Se deben recoger muestras para cultivo del exudado purulento y hemocultivo en todos los casos. El tratamiento antibiótico debe ser intravenoso y de inicio precoz para disminuir el riesgo de complicaciones, incluyendo antibióticos frente a cocos Gram positivos y bacilos Gram negativos5.

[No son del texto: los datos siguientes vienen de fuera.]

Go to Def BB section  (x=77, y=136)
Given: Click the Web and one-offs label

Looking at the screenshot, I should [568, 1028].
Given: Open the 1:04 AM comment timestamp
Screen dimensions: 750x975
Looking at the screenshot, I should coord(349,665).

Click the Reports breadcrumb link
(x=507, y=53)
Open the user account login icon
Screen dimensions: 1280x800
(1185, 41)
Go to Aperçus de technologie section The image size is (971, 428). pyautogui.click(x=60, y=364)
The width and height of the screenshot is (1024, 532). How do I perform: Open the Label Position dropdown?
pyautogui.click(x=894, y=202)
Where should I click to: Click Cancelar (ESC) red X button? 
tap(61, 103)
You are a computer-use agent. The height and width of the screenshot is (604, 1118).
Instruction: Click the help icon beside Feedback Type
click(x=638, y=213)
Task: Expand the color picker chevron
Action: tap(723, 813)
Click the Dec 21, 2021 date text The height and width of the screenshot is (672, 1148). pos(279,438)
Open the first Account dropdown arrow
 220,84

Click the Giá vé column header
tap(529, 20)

El granuloma es otra patología frecuente del ombligo. Se forma en las primeras semanas de vida y corresponde a un pequeño nódulo de tejido que persiste tras la caída del cordón. Aparece en el lecho del ombligo con una superficie lisa o irregular, frecuentemente de color rosado y puede tener secreción, sensibilidad y eritema alrededor de la piel. Su tamaño varía entre 1 mm y 1 cm y está conformado por tejido de granulación con fibroblastos y abundantes capilares. Su tratamiento en general consiste en aplicaciones tópicas de nitrato de plata al 75%, una o dos veces a la semana durante el tiempo que se requiera hasta que haya epitelización. Si no responde tras 2 o 3 aplicaciones con nitrato de plata o es de color rojo cereza debe sospecharse un pólipo o seno y pueden requerir la resección quirúrgica. Si son de gran tamaño pueden necesitar extirpación y cauterización de la base.
CONCLUSIONES
El lavado en seco se presenta como la técnica de elección ante partos en países desarrollados y recién nacidos con adecuada atención neonatal y correctas medidas higiénicas. El uso de antisépticos o antibióticos tópicos se recomienda en partos con medidas higiénico-sanitarias deficientes. El uso rutinario de clorhexidina está indicado en entornos con tasas elevadas de onfalitis y muertes neonatales relacionadas.